Die Boys in der Big Barber Band sind dazu handverlesen. Holz- und Blechbläser, Kontrabass, ein Banjo und das Schlagzeug sind die Grundzutaten. Was die Musiker daraus zubereiten, ist ein wahrer Delikatessenladen an Klängen. Eines dieser Gourmetpralinen offerieren die drei Saxofonisten. Mit Tenor-, Bariton- und dem wuchtigen Basssaxofon geben sie den Leuten geradezu knisternde, zart schmelzende Erotik auf die Ohren. Nur wenig später reichen die Blechbläser mit Dämpfern an den Schalltrichtern schmutzige, in die Breite gezogene Töne nach. Klarinetten schwingen sich zu einem Geplänkel mit dem funkelnden Blech auf, bis die Posaunen für Klarheit sorgen.

Es ist ein Tummelplatz für Fantasien, und es macht Freude, diesen zeitlosen glücklichen Sound zu genießen.

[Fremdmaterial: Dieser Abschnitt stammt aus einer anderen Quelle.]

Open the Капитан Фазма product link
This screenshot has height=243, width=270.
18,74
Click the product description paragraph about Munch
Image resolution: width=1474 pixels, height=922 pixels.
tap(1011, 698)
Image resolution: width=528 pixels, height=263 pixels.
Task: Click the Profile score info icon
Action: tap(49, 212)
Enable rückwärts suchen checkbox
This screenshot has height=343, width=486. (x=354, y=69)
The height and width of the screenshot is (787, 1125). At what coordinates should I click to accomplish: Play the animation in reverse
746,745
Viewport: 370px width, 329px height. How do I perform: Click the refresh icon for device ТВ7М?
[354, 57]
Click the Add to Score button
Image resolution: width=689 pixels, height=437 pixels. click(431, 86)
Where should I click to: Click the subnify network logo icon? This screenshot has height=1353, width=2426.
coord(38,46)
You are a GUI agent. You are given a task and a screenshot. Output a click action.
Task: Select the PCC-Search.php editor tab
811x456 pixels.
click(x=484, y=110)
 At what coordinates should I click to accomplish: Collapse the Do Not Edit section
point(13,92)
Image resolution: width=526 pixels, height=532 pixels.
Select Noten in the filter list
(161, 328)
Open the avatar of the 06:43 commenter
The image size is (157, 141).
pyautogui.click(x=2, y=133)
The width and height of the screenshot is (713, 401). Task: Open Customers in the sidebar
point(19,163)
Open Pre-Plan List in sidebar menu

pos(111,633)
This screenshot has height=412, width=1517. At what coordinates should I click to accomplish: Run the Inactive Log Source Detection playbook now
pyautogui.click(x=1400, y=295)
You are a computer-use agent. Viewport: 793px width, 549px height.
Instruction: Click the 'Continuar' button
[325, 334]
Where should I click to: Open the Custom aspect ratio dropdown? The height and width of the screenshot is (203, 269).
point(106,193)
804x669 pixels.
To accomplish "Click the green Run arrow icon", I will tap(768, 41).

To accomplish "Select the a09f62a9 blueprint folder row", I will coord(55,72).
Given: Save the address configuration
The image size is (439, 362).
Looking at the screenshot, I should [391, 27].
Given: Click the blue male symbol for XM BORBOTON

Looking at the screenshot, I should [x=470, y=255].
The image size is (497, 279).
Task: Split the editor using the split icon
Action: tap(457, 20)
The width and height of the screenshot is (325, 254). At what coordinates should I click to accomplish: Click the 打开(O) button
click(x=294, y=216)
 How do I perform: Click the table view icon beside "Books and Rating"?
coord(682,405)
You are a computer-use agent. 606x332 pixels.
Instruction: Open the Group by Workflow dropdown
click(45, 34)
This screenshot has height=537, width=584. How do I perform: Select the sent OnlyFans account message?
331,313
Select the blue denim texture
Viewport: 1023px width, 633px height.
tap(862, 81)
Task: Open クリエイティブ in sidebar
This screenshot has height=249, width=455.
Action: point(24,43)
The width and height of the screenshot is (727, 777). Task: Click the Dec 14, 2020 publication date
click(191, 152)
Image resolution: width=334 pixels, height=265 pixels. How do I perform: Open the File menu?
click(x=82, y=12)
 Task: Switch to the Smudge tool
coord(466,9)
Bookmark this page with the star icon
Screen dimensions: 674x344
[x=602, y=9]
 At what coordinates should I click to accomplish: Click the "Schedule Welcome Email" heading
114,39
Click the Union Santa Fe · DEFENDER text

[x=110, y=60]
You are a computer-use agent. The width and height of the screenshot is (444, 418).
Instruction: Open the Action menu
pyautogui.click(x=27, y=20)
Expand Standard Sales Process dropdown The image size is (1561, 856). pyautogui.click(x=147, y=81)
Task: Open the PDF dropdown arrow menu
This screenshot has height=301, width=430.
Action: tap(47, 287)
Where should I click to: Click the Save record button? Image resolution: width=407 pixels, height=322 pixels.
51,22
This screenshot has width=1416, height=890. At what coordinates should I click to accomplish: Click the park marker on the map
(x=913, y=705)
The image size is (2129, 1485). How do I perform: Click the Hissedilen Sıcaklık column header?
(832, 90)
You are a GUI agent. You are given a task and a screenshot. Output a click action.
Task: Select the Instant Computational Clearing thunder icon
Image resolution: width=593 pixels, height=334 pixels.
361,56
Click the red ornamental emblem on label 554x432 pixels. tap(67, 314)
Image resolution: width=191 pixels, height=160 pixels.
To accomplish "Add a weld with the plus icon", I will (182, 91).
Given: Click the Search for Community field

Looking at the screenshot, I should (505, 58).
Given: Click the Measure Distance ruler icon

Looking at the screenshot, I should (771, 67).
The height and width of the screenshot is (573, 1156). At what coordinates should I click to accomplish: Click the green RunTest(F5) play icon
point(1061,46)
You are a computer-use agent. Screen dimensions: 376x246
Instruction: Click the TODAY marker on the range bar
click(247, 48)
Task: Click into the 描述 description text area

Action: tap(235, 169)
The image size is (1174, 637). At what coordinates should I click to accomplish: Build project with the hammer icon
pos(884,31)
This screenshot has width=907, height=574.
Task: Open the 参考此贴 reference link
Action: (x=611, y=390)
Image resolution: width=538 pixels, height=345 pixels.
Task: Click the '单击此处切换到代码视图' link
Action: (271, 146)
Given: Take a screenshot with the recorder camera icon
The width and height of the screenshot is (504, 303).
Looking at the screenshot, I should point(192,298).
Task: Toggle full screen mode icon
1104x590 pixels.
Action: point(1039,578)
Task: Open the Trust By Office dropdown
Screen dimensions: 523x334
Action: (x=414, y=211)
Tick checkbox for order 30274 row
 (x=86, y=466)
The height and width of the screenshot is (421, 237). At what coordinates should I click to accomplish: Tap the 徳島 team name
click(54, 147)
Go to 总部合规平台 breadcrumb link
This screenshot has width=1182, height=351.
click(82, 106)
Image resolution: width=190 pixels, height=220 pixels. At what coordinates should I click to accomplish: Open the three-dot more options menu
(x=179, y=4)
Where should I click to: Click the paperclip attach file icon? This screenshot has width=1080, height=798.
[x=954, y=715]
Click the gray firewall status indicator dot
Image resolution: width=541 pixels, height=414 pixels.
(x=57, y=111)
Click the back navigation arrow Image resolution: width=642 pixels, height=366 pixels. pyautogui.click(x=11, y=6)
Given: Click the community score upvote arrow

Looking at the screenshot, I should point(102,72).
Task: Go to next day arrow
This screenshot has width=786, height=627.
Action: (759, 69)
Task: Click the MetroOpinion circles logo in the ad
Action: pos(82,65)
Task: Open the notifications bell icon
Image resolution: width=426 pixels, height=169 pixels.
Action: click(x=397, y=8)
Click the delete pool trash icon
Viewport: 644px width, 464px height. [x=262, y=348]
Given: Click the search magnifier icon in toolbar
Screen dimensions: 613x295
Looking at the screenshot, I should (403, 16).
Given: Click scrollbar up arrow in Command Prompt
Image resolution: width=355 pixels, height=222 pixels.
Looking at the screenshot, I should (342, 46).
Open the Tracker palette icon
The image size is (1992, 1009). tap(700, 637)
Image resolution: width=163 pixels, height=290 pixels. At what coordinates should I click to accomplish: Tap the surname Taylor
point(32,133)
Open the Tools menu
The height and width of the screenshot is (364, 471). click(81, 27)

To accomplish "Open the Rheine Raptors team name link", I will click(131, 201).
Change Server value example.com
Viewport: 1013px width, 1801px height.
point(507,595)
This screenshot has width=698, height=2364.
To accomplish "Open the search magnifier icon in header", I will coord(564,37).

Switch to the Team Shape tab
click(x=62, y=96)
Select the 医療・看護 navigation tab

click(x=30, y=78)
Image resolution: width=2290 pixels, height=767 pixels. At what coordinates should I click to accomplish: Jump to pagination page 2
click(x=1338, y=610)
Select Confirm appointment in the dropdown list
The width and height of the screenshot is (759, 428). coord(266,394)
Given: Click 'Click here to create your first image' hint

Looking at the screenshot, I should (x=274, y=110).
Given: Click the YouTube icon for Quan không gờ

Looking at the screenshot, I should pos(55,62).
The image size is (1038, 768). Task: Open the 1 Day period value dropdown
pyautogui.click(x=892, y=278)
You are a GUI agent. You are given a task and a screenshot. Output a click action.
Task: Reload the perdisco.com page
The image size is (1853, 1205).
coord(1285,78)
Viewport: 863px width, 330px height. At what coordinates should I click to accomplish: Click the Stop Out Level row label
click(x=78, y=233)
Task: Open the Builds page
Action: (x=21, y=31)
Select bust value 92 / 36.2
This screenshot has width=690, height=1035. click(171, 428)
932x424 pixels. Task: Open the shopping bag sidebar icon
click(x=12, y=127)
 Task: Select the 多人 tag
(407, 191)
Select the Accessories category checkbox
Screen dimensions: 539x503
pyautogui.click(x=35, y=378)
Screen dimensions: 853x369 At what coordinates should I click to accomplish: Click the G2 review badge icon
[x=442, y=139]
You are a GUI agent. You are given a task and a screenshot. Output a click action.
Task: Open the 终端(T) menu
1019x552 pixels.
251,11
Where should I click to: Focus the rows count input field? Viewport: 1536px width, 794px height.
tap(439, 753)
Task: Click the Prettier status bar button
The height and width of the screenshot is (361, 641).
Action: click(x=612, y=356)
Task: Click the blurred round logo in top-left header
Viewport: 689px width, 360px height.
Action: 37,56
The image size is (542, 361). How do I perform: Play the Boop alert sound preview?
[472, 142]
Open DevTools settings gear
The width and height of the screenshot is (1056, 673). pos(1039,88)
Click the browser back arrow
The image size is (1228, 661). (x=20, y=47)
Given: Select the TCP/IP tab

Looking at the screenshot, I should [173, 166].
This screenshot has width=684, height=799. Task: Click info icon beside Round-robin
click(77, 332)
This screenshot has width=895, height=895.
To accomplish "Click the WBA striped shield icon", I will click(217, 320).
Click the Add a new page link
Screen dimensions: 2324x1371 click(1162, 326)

Natürlich gehört "Petite Fleur" von Sidney Bechet in der Bandfassung dazu. Selten ist diese kleine Blume mit großartigem Klarinettensolo so zart beschrieben worden. Es ist Musik, die einfach nur froh macht, reine Lebensfreude und die Leichtigkeit des Augenblicks zelebriert. Selbst das Gospel "When The Saints Go Marching In" wird zu einem Konfettiregen aus funkelnden Tönen, doch es leitet das Finale ein.

Für den Schlusspunkt gibt es in der Big Chris Barber Band nur einen Titel. "Ice Cream" ist seit einem gefühlten Jahrhundert der absolute Schlusspunkt eines jeden wundervollen Abends. Da kennen Chris Barber und seine Männer keine Gnade und keine Zugabe.